══ Source document ══

Let us consider the magnetic flux due to a closed loop,
$\phi =BA\cos \theta$
The magnetic flux is dependent on the magnetic field B, the area of loop A and the angle between the magnetic field B and area of the loop A.
From this, we can understand that any change in magnetic field or area can change the flux.
Now, let us consider the Faraday’s law of electromagnetic induction,
$\varepsilon =-\dfrac{d\phi }{dt}$
From this condition we can understand that an electromotive force is induced whenever there is a change in the magnetic flux.
So, we can conclude that any change in the area of the loop, the orientation in the system or a change in the magnetic field can induce an emf in the loop.
We consider the square loop entering the magnetic field,
A) As the square loop moves into the field, there is a steady rate of change of area inside the field, i.e., there is a change in the area of the loop, thus an emf is induced.
B) The rate of change of area is constant as the square loop moves in with a constant velocity, i.e., the emf remains constant as long as the square is entering the loop.
C) Now, Once the square has completely entered the field, there are no further changes in area or orientation, i.e., the emf reduces to zero.
D) The above conditions A) and B) repeats at the time when the square loop gets out of the loop also.
Now, let us draw the graph using all these factors:

So, this is the required graph.

Additional Information:
We can calculate the force on the loop due to this magnetic flux change using the Lorentz force.

Note:
The emf produced in this case is due to the motion of the loop with respect to the magnetic field and it is a motional electromotive force that is induced in the loop. In the same an emf can be generated in the loop with a stationary loop in a changing magnetic field. The force in such a case will be due to Electric field alone as the velocity term in the Lorentz force turns out to be zero.

═══

Aim of the exercise:
In the induction explanation, what happens to the emf once the square loop has completely entered the magnetic field? The listing after the induction explanation is separate material.

══ Raw data ══

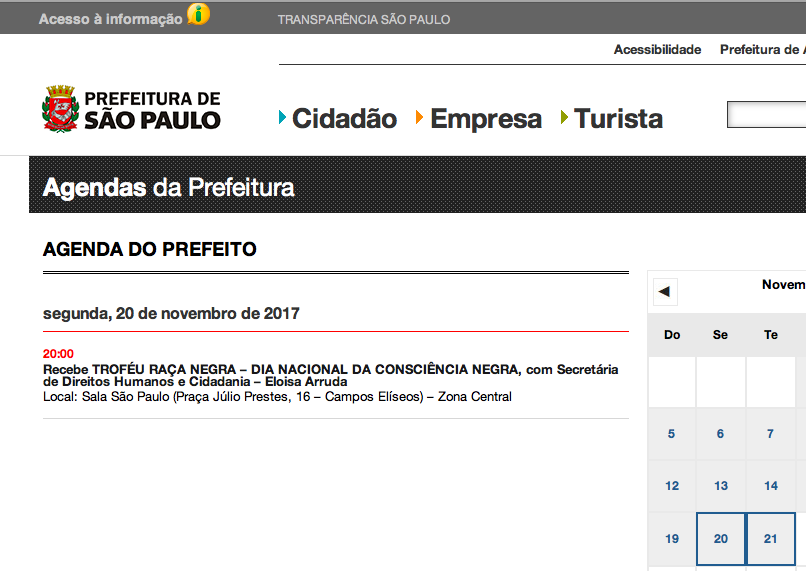This screenshot has height=571, width=806.
Task: Open the Acessibilidade link
Action: 657,49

═══

Expected output:
The emf reduces to zero, since there are no further changes in area or orientation.